パフォーマンス・チューニングを行う場合は、パフォーマンスとリソース消費のバランスをとることが必要です。
この項の内容は、次のとおりです。
データ・ポンプ・エクスポートおよびインポート・ユーティリティを使用すると、ジョブごとのリソース消費量を動的に増減できます。これを実行するには、データ・ポンプのPARALLEL
パラメータを使用してそのジョブの並列度を指定します。最大のスループットを得るには、PARALLEL
をCPU数の2倍(CPUごとに2つのワーカー)以下に設定してください。
並列度を増加すると、CPU使用量、メモリー使用量およびI/O帯域幅使用も増大します。これらのリソースの使用可能な量が適切であることを確認してください。必要に応じて、異なるディスク・デバイスまたはチャネル間にファイルを分散して、必要なI/O帯域幅を確保できます。
並列度を最大にするには、並列度ごとに少なくとも1つのファイルを提供する必要があります。これを簡単に行うには、たとえばfile%u.dmp
のように、ファイル名に置換変数を使用します。ただし、ディスク設定によっては(たとえば、単純な非ストライプ・ディスクなどの場合)、すべてのダンプ・ファイルを1つのデバイスに配置しない場合があります。その場合は、置換変数を使用して複数のファイル名を指定し、それぞれのファイルを別々のディレクトリ(別々のディスク)に配置します。高速CPUと高速ディスクを使用する場合でも、CPUとディスク間のパスは、持続可能な並列度の量を制約する要因になることがあります。
データ・ポンプのPARALLEL
パラメータは、Oracle Database 11g以上のEnterprise Editionでのみ有効です。
圧縮および暗号化に関連するデータ・ポンプ・パラメータを使用すると、特にネットワーク・モードで実行されるジョブの場合にパフォーマンスが向上する可能性があります。

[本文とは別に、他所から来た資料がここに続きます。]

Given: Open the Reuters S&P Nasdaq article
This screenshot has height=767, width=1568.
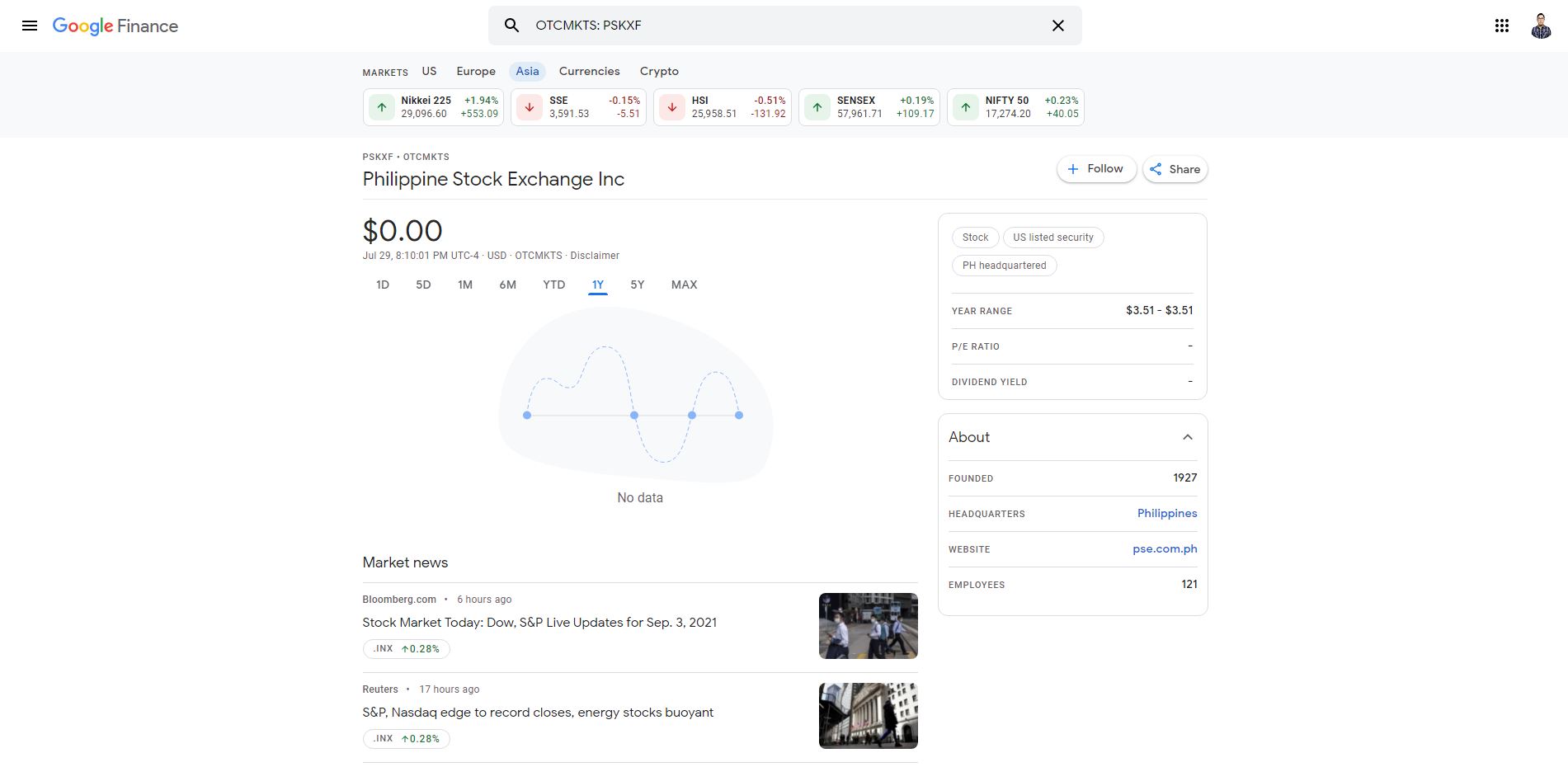Looking at the screenshot, I should pyautogui.click(x=537, y=712).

ただし、RAWデータの変換を実行するために必要な追加のCPUリソースが原因で、パフォーマンスが低下する場合もあることに注意してください。両者はトレードオフの関係にあります。
12.1より前のリリースで作成され、統計データが大量に含まれるデータ・ポンプ・エクスポート・ダンプ・ファイルでは、インポート操作で大量のメモリーを消費する場合があります。インポート操作時のメモリーの不足を回避するには、インポートの開始前に十分にメモリーを割り当てる必要があります。必要とされるメモリーの正確な量は、インポートするデータの量、使用しているプラットフォーム、または使用する構成に固有の要素によって異なります。
この問題にまとめて対処するには、エクスポートまたはインポート操作のいずれかの際にデータ・ポンプのEXCLUDE=STATISTICS
パラメータを設定します。DBMS_STATS
PL/SQLパッケージを使用すると、インポートが完了した後にターゲット・データベースで統計を再生成することができます。